Thursday, January 13, 2005

USA's Shame - 3 Million Homeless This Year

They take the paper and they read the headlines. So they've heard of unemployment and they've heard of bread-lines. And they philanthropically cure them all by getting up a costume charity ball. - Ogden Nash

On Tuesday the BBC Online ran a special report on "Homelessness in a Land of Plenty". I read it and filed it in my memory for later. Sometimes I read a news article and my blood boils right away, this time it was more of a slow burn that took a couple of days to spill over. Now, I am ready to say my bit.

This year, at some point, over 1% of the US population will find themselves homeless. The US Census has a useful little page called the POPClock that has a running estimate of the US population, now standing as I write this at 295,244,307 and growing by one every 12 seconds. That, my friends, means almost 3 million people in the "greatest civilised country of all time" will find themselves on the streets this year. That is simply shameful, and in no way civilised.

Nor, contrary to popular myth, are the legions of homeless made up of the mentally or physically ill, the addicted and the deliberately homeless.

Most people become homeless because of an economic crisis - like losing a job or being evicted or because their incomes just can't keep pace with rising housing costs.

"Once you lose housing, it's expensive to get back in - deposits, two months rent, have a bad tenant's history - so the threshold becomes much higher," says Nan Roman, president of the National Alliance to End Homelessness.


There is a social stigma to being homeless in the US, it is treated as a crime, not as a condition which requires alleviating. Many states make it illegal to sleep on the streets while the general public try really hard not to notice the homeless.

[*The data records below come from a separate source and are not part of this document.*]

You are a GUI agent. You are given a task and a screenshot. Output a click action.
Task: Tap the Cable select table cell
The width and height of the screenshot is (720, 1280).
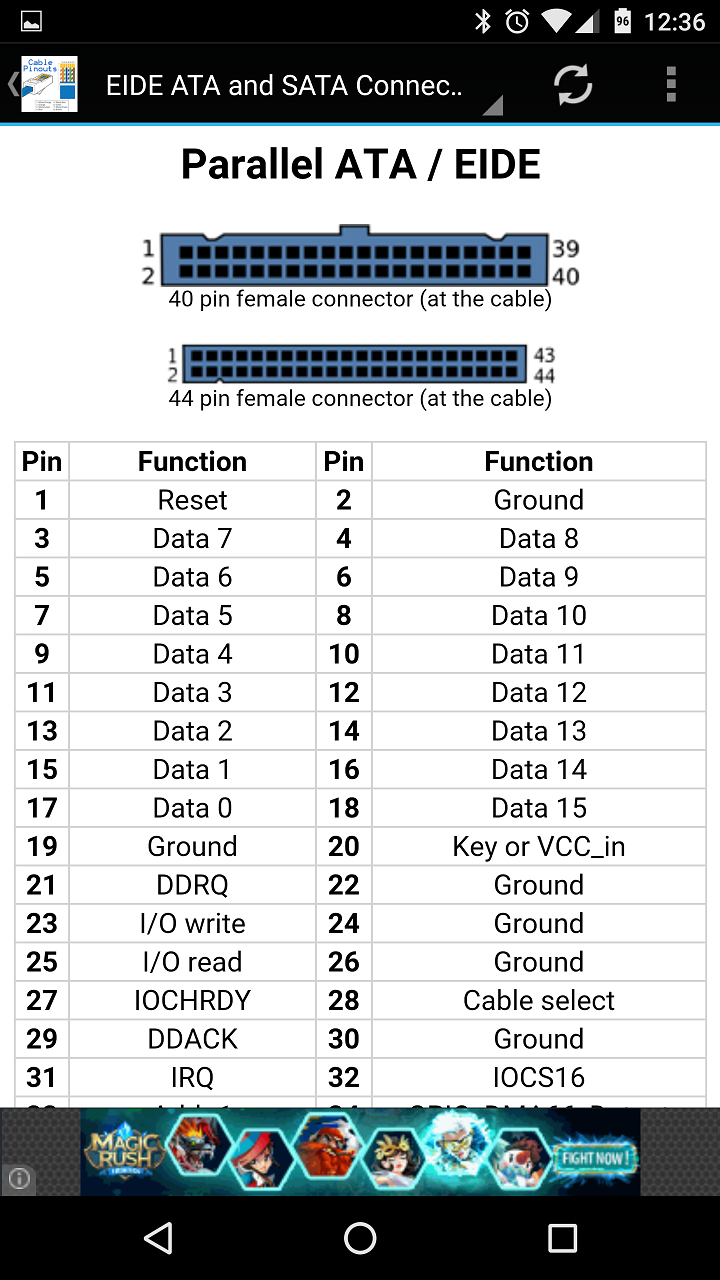click(538, 1000)
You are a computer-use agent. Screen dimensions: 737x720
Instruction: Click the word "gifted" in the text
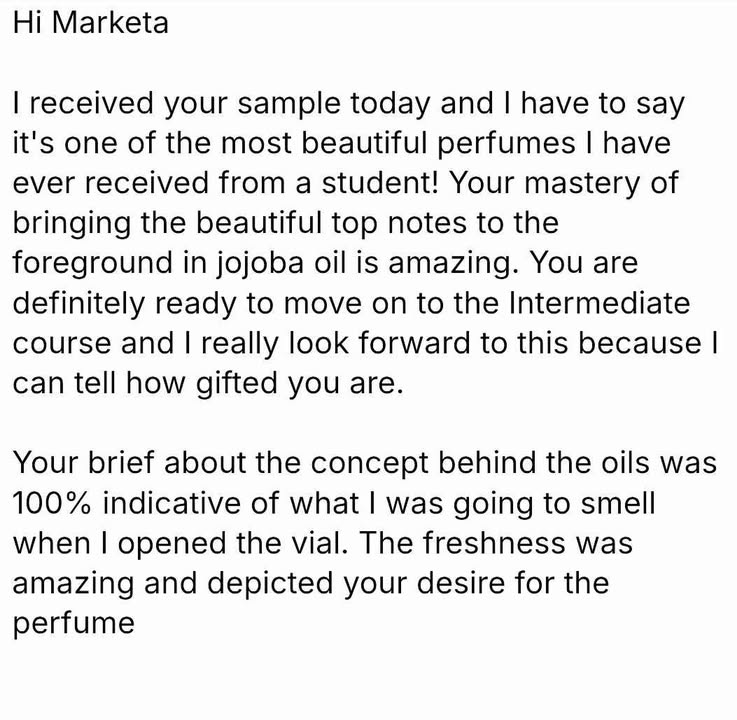[237, 384]
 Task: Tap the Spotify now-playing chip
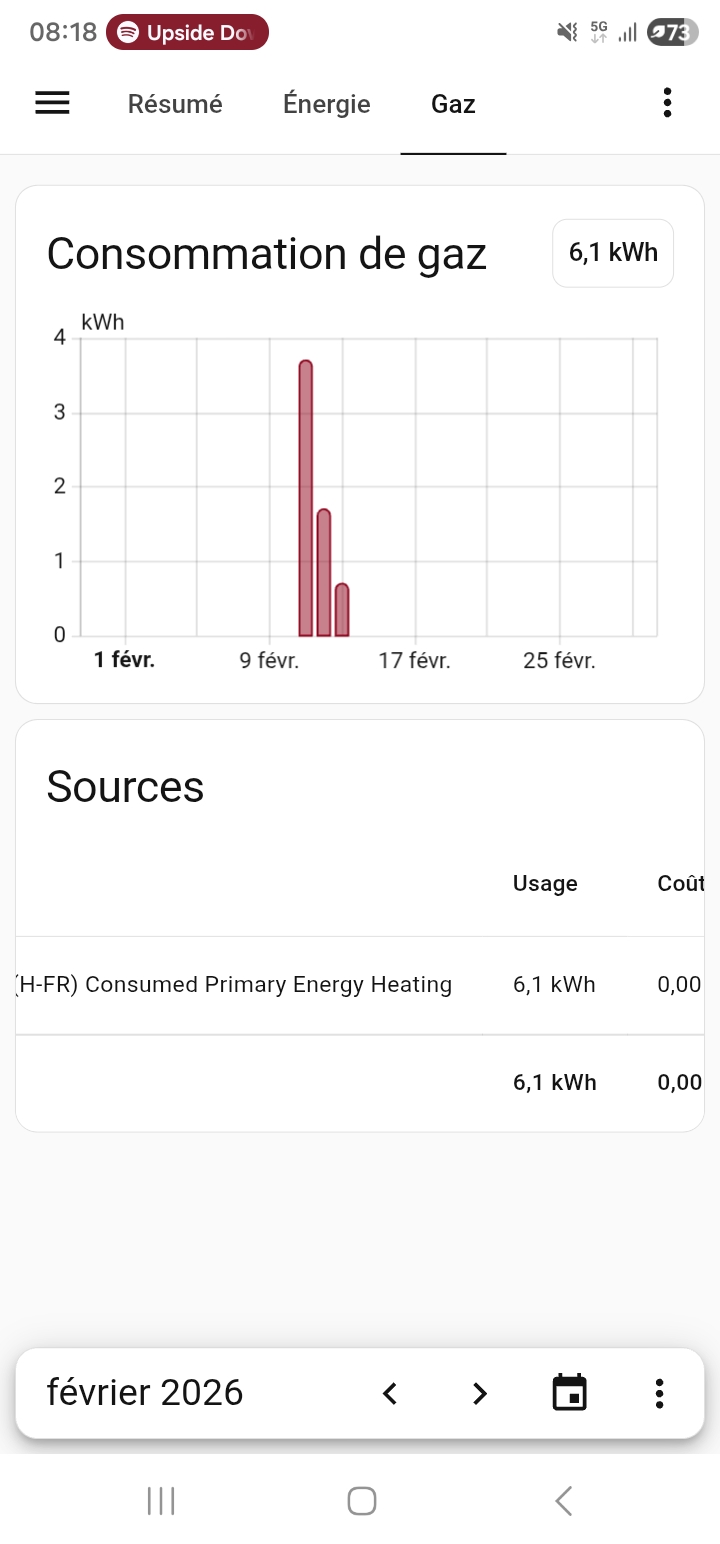click(187, 33)
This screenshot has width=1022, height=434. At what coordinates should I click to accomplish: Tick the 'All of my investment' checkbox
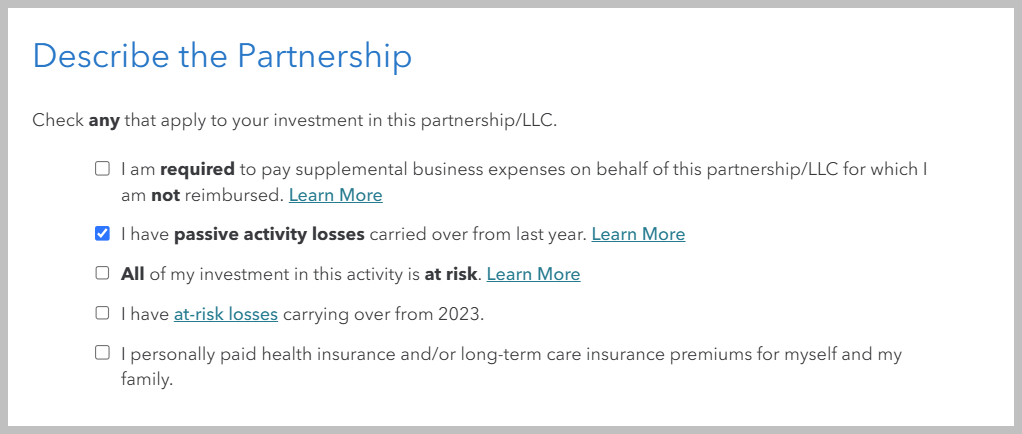click(102, 273)
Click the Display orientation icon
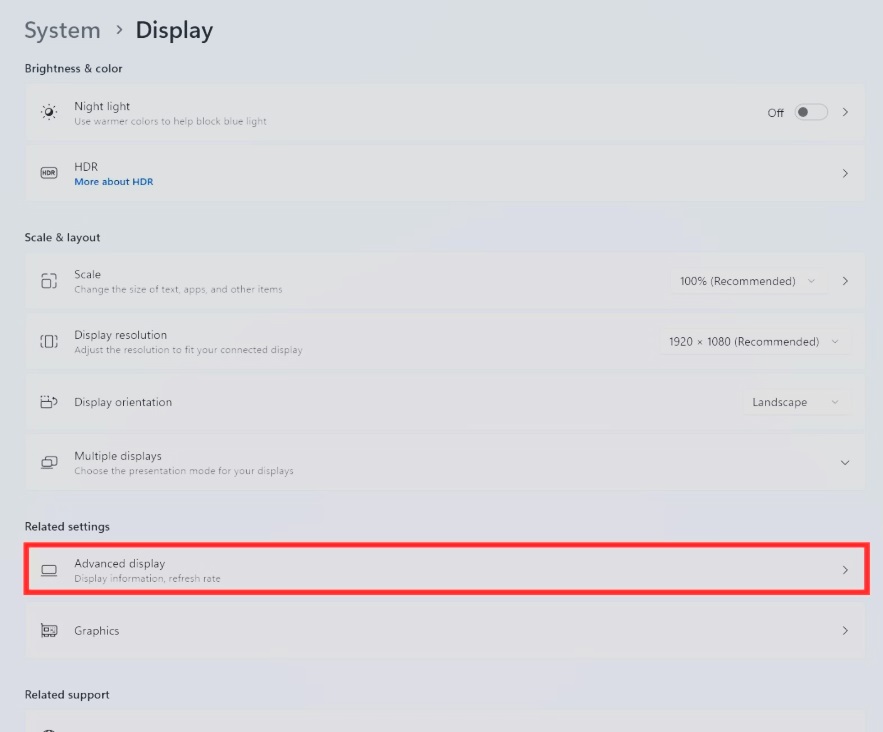Screen dimensions: 883x732 coord(47,402)
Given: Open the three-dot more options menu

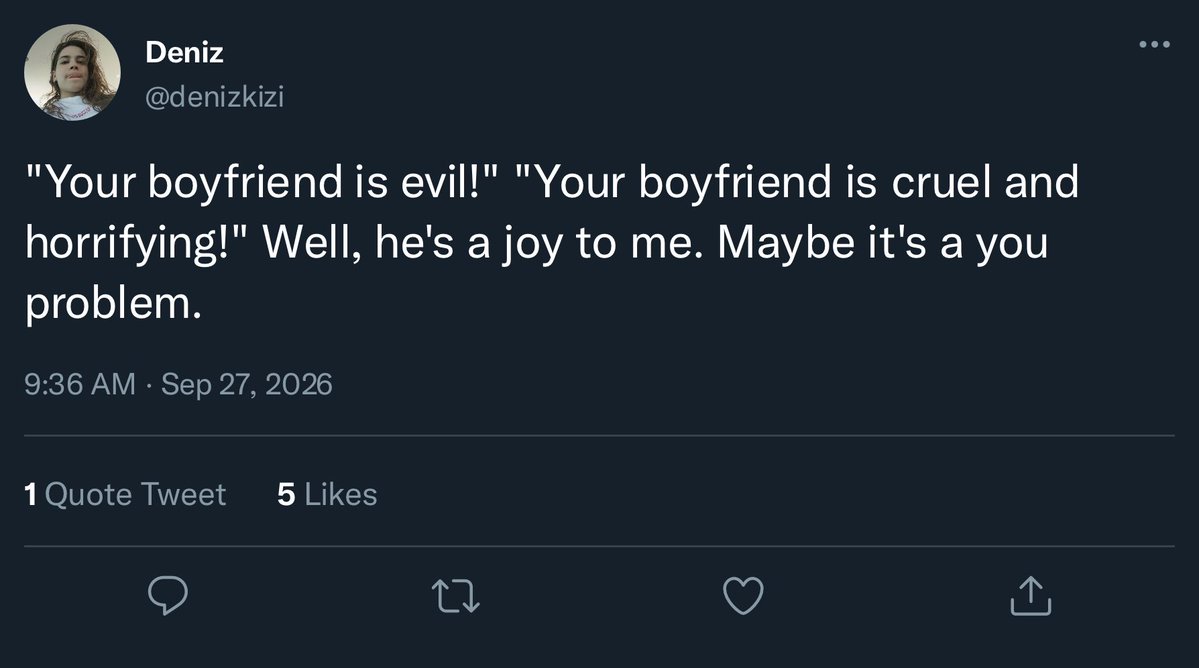Looking at the screenshot, I should (x=1155, y=44).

"Most people are so involved in their own daily lives, they look at you and if they sense you're homeless, you're kind of invisible to them," says Chester, who has been homeless for about two years.

"They're not bad, they're just that way. They look at you and they see you maybe, but they don't see you."


Scott Schingleberg, director of D.C. charity "Martha's Kitchen" hits the nail right on the head:

I think, as a society, until we wake up and say these are systemic issues that we can't address through volunteerism or individual donations, we're going to continue to see this problem.

So...

To Democrats and liberals - unlike many of my more widely read and infuential progressive blogging colleagues I will NOT be endorsing a candidate for the DNC Chair. However, I call for whoever is elected to stand firm on this and other issues of extreme poverty in this "greatest country" and show leadership for the left by calling loud and long for government at federal and state level to take positive action. Let us not simply leave these crippling problems to charities. To do so is to deny every principle that we hold dear and alienate ourselves from the progressive movement in one stroke.

To Republicans and conservatives - you must admit that the pandemic problems of poverty in this nation are everyone's business, and not simply a result of individual lack of acumen or individual choice. A crusade against homelessness in the USA would be one way in which the religious right, the moral majority, could show their power and gain a widespread backing from the nation. It would be the Christian thing to do. For the neoconservatives and PNAC it should be a matter of pride. Nothing undermines the view of America as the world's natural leader more than the sad truth that it fails to be civilised, fails to prevent the crushing weight of living on the streets from descending on it's own citizens.

We require a joint action by federal and state government, working with the charities in this field, to build new and affordable homes, to provide assistance and temporary shelter, to change laws and attitudes that stigmatise the homeless. The economic benefits of the building program alone would far outway the costs, I feel.

The right to a home should be inalienable in this country. Surely this is one issue we can all be united on.

2 comments:

Anonymous said...

The most frightning thing I see in this post is the fact that the numbers comparitively equal out to roughly the same number of people having become homeless by the tsunami that has just struck. This makes me wonder why it is that a group of people made homeless through no fault of their own is considered more deserving than another group made homeless, also through no fault of their own. Help given in such a way appears to smack of discrimination toward those less fortunate on a daily basis that are living in the heart of the nation as opposed to those living elsewhere that are not an in your face reality. The aid given smacks of a PR move to sop the nations bad press that the goverment and it's doings have earned. I'm not saying to NOT give relief, I am simply stating that that relief should be shared equally between ALL those made homeless if it is to be given.

Blessed Be,
Magik

Cernig said...

Hi All,

"Magik" is my lovely wife, but the comment above is hers and hers alone. I just happen to agree with her.